This is how we explain that. So we just need to be careful. But when we're reading about it here in scripture, we are on good ground because we have an accurate ability to interpret what God is doing and connect cause and effect. So, the four trumpets, they depict God's judgment on the sin of the world through the upheavals in nature, God's using his sovereign control of nature to judge his enemies. And then there is another parallel that I must identify for you so that we're prepared to move through these four trumpets. There is a parallel between the trumpet judgments and the 10 plagues that came upon Egypt during the time of Moses. And in a moment, you're going to see how closely these trumpet judgments parallel what we read about there in the time of Pharaoh. You remember how God humiliated the gods of the Nile and broke the unbelieving heart of Pharaoh by means of these plagues. So there are very conspicuous parallels in the trumpet judgments between the first, the seventh, and the eighth plague involving hail, blood, and darkness. So you remember there were 10 plagues, but these trumpet judgments are going to parallel three of those 10, the first, the seventh, and the ninth. And what is happening here is there is a reinforcing of the assertion that the trumpets of Revelation are signifying God's holy war in history against his enemies who have oppressed his church. Now one of the main points of the plagues in Moses' day before Pharaoh was to demonstrate that the phenomena that was being manifested could only be explained as an intervention by God. You remember the magicians of Pharaoh were able to duplicate some of it, but as things went on, they were out of their league. When Pharaoh questioned them, this is what they said reluctantly as they tried to interpret their inability to duplicate the miracles and the phenomena that God was bringing about through Moses. They reluctantly said, this is the finger of God.

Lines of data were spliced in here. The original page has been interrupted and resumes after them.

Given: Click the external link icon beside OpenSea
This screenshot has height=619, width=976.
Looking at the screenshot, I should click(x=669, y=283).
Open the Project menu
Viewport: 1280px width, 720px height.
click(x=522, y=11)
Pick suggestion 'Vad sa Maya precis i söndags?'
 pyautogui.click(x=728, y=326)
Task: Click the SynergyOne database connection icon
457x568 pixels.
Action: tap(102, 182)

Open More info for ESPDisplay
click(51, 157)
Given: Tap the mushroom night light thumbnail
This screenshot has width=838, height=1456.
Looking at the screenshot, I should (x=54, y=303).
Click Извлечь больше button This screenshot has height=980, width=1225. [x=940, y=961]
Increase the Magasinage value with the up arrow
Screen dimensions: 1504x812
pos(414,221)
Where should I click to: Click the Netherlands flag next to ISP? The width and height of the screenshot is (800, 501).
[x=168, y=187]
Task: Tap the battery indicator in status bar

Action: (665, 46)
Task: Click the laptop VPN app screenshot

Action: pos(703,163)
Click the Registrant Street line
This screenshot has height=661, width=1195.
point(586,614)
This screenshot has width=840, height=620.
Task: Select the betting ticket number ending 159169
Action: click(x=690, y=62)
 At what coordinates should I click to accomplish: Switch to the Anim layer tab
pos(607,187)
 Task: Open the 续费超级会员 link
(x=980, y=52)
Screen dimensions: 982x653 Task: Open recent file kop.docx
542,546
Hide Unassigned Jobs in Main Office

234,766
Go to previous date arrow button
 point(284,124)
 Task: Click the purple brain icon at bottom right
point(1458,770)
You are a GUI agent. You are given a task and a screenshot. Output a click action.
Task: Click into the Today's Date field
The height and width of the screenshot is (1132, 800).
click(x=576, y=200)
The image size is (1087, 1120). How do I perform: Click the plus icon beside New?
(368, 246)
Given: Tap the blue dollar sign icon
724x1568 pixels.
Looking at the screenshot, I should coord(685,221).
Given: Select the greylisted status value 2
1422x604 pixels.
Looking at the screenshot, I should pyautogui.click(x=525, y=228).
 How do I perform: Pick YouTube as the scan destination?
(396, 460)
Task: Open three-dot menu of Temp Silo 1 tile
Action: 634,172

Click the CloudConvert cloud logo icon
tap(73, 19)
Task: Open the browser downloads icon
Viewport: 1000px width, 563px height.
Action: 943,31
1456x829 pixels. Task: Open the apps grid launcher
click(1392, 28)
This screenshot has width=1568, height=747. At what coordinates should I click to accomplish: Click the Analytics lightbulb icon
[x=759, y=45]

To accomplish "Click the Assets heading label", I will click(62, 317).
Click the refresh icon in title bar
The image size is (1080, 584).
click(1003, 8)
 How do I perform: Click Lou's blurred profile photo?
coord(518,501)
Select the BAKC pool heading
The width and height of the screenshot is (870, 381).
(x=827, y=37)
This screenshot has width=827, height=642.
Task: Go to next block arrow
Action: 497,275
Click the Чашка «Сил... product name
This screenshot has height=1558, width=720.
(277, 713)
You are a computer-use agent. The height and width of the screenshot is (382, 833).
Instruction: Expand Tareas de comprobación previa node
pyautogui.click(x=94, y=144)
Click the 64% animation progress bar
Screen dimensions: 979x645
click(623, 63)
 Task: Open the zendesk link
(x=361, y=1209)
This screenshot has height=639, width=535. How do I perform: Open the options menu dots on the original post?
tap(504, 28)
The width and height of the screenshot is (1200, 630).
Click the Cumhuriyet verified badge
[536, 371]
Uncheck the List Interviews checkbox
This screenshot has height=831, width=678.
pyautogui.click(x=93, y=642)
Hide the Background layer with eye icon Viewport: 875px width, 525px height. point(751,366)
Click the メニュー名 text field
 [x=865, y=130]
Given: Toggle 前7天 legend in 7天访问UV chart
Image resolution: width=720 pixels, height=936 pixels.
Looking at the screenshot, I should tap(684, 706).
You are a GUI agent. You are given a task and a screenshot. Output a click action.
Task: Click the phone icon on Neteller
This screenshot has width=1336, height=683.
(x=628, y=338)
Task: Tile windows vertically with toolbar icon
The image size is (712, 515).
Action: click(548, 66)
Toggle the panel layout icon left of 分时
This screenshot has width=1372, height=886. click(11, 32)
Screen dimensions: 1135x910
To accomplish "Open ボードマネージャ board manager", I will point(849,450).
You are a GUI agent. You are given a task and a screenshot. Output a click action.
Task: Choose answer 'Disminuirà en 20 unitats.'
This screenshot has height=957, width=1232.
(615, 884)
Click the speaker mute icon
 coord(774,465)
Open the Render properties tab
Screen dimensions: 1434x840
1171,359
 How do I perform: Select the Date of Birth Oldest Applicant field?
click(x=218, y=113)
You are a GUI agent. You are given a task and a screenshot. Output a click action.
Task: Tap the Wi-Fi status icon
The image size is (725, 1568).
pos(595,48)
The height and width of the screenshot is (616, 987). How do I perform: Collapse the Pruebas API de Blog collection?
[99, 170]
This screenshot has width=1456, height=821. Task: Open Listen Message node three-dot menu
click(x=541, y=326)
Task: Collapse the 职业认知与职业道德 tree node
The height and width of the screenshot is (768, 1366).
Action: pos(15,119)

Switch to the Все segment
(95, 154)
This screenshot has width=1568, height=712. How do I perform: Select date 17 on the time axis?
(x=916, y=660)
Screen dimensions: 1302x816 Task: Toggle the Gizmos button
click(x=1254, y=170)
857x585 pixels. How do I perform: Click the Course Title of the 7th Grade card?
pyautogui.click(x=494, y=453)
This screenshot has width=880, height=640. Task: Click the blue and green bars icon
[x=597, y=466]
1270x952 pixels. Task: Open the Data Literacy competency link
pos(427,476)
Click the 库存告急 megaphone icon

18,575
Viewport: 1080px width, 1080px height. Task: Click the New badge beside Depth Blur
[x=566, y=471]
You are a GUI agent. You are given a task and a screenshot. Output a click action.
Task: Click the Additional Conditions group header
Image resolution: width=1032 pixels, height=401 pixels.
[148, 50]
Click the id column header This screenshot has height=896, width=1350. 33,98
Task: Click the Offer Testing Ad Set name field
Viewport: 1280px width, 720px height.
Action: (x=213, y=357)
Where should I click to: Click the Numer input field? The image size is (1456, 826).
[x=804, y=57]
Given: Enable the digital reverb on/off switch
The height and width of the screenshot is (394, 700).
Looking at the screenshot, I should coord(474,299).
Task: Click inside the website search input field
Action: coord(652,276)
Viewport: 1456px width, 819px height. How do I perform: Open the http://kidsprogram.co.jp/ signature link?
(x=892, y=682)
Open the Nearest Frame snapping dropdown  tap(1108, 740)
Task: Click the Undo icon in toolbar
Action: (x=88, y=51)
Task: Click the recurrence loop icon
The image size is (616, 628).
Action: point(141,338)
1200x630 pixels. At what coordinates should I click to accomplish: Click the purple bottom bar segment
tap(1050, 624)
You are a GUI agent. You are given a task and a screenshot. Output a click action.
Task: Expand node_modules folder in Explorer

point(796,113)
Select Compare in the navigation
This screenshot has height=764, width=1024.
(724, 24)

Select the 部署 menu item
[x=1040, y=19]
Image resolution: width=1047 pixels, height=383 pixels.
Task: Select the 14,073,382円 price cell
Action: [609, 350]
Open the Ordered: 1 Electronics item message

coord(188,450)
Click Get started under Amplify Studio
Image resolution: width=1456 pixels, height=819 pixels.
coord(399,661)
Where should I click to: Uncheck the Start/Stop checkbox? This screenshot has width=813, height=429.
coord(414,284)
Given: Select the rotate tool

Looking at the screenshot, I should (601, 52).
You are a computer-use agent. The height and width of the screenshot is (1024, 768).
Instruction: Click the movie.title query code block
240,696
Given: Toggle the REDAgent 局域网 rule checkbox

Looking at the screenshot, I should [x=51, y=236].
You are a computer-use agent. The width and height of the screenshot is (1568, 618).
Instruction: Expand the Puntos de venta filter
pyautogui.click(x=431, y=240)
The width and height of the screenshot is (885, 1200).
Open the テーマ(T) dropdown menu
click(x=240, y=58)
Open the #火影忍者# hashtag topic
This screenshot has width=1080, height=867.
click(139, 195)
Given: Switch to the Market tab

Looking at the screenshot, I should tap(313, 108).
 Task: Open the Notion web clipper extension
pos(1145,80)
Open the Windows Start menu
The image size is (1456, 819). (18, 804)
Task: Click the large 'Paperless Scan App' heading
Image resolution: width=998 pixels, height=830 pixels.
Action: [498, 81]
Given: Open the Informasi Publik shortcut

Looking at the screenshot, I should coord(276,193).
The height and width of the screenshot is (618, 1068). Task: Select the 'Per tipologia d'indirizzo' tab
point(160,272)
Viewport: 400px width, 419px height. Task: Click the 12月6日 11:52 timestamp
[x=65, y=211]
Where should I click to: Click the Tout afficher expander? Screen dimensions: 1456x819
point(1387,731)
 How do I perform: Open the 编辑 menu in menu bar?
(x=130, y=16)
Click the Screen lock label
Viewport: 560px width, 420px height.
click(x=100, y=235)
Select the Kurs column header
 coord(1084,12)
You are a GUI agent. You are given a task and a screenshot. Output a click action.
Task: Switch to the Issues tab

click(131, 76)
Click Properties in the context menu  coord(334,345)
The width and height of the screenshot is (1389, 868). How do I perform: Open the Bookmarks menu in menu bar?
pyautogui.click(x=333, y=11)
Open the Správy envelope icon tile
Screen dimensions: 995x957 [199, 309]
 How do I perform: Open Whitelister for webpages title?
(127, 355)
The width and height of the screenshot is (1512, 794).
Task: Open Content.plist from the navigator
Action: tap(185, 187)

That's what they said. And that's what we're going to see, these phenomena that take place. There's no other way to explain them apart from this is the doing of God. We can't explain it any other way. You remember a few years ago that when there would be an earthquake or a tsunami or whatever, it wasn't uncommon to hear in the news, as it's reported, that this was an act of God.

You remember that? But how long has it been since we've heard God's name evoked in any way whatsoever? People aren't even willing to say, well, this was an act of God. Well, it is an act of God.

It's interesting that the insurance company likes to use that terminology to avoid liability. Well, you have no coverage because this was an act of God. But the trumpet judgments that we're going to look at here in a minute herald and declare these are the acts of God. God himself is acting in history to judge his enemies. One additional observation, and then we will take a few moments to look at these four trumpet judgments. And it is the restrictive nature of God's judgment in these trumpet judgments.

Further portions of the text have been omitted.